Do you have those days, even weeks, where life just doesn’t quite go as planned? For me, it’s been one of those weeks. My previous post was written while on family holiday at Lake Chelan in Eastern WA. We had a frolicking, laughing, lounging time as a family with a few other friends in the mix. Lots of reading, playing card games, boating, tubing, jet skiing and soaking up the warm sun.
After last week I was looking forward to getting some things done at home: writing, getting back into yoga, yard work, seeing friends……Alas, my sweet eldest daughter came down with an ear ache on our drive home. I didn’t really think much of it and neither did she, until it became really painful while she was at work (her first day at her new job) on Saturday afternoon. Smart, self caring, young adult that she is, she took herself to the doc where they discovered that she had developed ‘swimmer’s ear’. She was given ear drops and came home. We started those drops and then at midnight on Sat she was in extreme pain. She and I spent the better part of 2 hours, until the wee hours of the morning at urgent care – more medications and hopefully some relief. It’s now Thursday and she is finally beginning to feel a bit better. There have been more trips to the doctor, more pain meds and antibiotics, not much sleep – what a week. Not exactly the one she or I had planned or hoped for.
I could have grumped and whined and been really pissed off (which I did, by the way, some of the time). But this is where my mom comes into play within me. She was, and still is, an incredibly compassionate woman. She modeled not only compassion for me growing up but also a certain sense of ‘going with the flow, being grateful for the good days, and having empathy for those in pain.’ We went through some trying times as a family during my early teen years: my Dad had open heart surgery, and then a heart attack a year later, my brother was diagnosed with Hodgkin’s disease and went through years of chemotherapy and radiation, and there were other family members who suffered through various illnesses and death. It was quite a few years of unknowns, ups and downs, grief and loss, joy and sorrow, and still my Mom managed to care for my Dad and brother and engage with me in my life. It wasn’t something she would have chosen, nor knew was going to happen. She kept her sense of humor, love for others, and a certain lightness of being. Granted she’s got a few other ‘side affects’ from that time that I notice now as she ages but I am grateful and thankful for what she modeled through that time.

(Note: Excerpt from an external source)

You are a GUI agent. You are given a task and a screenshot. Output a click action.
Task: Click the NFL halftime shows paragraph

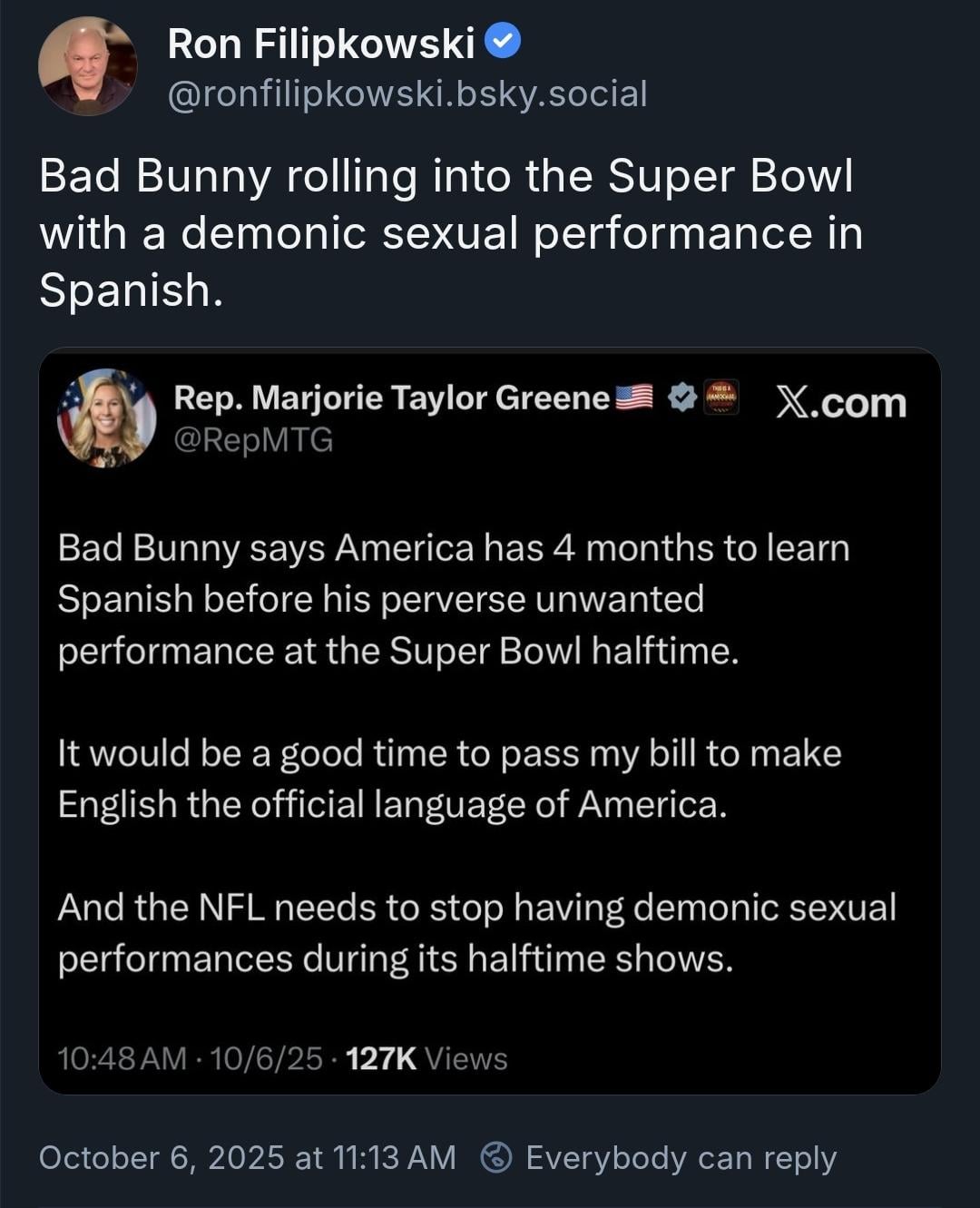pos(476,933)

My challenge when things like this happen is to not be totally consumed by the circumstances and events so that I lose myself in the process. I’m a recovering codependent and need to remind myself to take care of myself and continue to pursue the things in life that I love in the midst of caring compassionately for others – in this case, my daughter. It is really hard for me to watch any of my children in pain. She’s the most stoic of my three and has an incredibly high pain tolerance, so to see her shaking in pain, sobbing and being nauseous because of the pain was really difficult. This is when I remember my Mom. She somehow navigated holding the pain that both my Dad and brother were experiencing and be present to me (a very healthy, questioning, fun loving teen), and she did that for a number of years, not simply one week.
So, this week I read a thriller/spy fiction novel while my daughter napped, took naps when I needed, went out to lunch and to my French class with my friend Kayce, asked friends and my spouse for help and extended compassion toward myself, along with hugs to my daughter, keeping track of her meds, etc. It’s been a full week and prompted the penning of this post.
Pema Chodron “You are the sky. Everything else is just the weather.”
Maya Angelou “My mission in life is not merely to survive, but to thrive; and to do so with some passion, some compassion, some humor and some style.”
How are you with compassion? In what ways do you care for yourself when life throws unexpected turns?